Extra Fan: Antec 120mm
DVD Burner : ASUS 24X DVD Burner
USB Wifi: TP-LINK Wireless N150

I have heard many people say my graphics card is bad. So what I would like to know is Anti-Aliasing Good thing or bad thing for me? When should I use it when do I need to use it. As far as gaming is concerned.
 
Well it really matters on what you prefer. Fast game with low/medium graphics would definitely mean NO Anti-aliasing unless you're playing very undemanding games. Anti-Aliasing is where the GPU filters/renders shadows, curved edges etc so they look smooth and realistic. So, if you want a playable experience keep it off or at a minimum. Although, it does really mater what you're playing.
 
Nothing wrong that I can see. 7850 is a respectable card. That 1GB might start hurting in a year or so. (7850 = R9-270, which roughly equals a GTX760) It is recommended to have about 2GB of VRAM these days. And there are already games that push well past that.

Anti-aliasing, and there are many algorithms used, has the GPU calculate the appropriate color to blend the edges of objects together. This removes the jagged edges on textures and sprites. It is a resource intensive operation.
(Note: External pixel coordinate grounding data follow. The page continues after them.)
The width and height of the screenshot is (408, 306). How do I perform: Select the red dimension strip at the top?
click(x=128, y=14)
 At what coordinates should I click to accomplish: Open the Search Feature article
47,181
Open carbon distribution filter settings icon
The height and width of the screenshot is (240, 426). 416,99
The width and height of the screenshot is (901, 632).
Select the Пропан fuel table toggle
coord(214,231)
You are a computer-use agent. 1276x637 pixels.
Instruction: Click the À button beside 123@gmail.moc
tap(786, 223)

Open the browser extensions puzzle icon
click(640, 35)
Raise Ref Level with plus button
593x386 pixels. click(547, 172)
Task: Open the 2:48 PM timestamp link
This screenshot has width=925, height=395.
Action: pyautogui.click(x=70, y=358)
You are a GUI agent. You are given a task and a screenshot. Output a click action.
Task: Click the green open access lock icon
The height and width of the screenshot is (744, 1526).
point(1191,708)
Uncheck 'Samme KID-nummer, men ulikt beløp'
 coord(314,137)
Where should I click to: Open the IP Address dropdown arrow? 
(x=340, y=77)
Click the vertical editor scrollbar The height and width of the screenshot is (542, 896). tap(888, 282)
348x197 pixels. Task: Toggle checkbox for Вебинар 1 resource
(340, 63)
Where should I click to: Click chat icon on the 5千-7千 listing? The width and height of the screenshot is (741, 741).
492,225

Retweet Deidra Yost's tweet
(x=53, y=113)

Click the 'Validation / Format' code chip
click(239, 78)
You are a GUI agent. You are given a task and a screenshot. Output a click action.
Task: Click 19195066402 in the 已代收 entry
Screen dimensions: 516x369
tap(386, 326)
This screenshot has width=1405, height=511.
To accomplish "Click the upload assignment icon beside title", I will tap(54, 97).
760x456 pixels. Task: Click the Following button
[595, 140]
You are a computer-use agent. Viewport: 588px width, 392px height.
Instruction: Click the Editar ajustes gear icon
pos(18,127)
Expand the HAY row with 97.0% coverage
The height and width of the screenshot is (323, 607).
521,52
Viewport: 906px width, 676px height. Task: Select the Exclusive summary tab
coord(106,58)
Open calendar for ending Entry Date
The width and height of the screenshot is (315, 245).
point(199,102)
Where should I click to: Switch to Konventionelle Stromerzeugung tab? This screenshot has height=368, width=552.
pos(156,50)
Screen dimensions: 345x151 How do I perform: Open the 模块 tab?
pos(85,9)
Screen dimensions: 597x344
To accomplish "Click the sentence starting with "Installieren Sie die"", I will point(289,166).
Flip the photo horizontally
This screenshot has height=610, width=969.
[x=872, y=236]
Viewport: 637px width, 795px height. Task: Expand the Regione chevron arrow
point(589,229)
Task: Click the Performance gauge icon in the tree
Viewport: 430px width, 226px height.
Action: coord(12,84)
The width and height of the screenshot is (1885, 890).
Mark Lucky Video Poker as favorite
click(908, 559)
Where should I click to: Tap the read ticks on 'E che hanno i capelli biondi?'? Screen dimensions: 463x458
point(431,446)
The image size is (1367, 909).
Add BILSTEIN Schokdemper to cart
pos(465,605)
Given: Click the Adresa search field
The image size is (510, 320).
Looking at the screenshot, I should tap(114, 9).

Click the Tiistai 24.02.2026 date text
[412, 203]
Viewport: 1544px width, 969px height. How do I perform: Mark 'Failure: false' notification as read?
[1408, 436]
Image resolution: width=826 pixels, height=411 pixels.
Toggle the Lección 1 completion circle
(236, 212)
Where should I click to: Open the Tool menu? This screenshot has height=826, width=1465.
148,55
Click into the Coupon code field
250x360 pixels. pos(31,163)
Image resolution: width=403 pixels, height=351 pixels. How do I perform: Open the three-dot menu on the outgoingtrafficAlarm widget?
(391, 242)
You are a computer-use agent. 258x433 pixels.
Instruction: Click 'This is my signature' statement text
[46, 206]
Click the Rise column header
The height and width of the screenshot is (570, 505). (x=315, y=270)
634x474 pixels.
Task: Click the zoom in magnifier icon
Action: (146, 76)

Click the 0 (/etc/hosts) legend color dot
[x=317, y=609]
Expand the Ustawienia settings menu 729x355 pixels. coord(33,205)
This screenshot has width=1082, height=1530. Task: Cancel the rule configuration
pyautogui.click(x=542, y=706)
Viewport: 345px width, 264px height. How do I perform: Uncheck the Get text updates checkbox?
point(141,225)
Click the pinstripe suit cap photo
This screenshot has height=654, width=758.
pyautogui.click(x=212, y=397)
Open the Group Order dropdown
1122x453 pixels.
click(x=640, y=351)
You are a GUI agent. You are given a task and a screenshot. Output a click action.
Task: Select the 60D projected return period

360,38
It can make a game appear to look nicer, but you will suffer frame rate penalties.

If you are in the market for a new card, 3-4GB VRAM would be what I would look out for.
 


for me personally, i cant afford to have the luxury of a top quality monitor, im in a tiny room and i have a large flat screen tv on the wall at the end of my bed, with a wireless keyboard and mouse... my flat tv is only capable of a resolution of 1024x768 but since its on such a large screen the quality is excellent for watching movies and playing games.. when i switch of AA i can certainly notice the jagged edges in games and it becomes distracting and annoying, so because i am running such a low resolution i can ramp up everything with mysetup to ultra.. its such a joy to play games on a big screen and the AA is a must have for low res players like myself
 
I don't know I like all of these answers everyone gave very practical sound advice. From what I am understanding if I'm playing a game where everything is on ULTRA MAX Everything then Ant-aliasing might as well go on but I will lose frame rates. If I'm playing a game n say medium or low and my fps is already like 250 and it only needs 60fps then it's a waste of time.
 


if your playing a game at maximum resolution then AA may aswell be switched off as the detail in the resolution itself will be sharp and edges wont be noticeable.. the lower the resolution the more AA is needed. The higher the resolution the less AA is needed..
 
They way to look at it is this. Most games have preset detail levels. Most high and ultra settings include Anti-aliasing, Antistrophic Filtering and other things like detailed shadows. You can leave all the other settings high and turn these off. You will see great improvement in performance.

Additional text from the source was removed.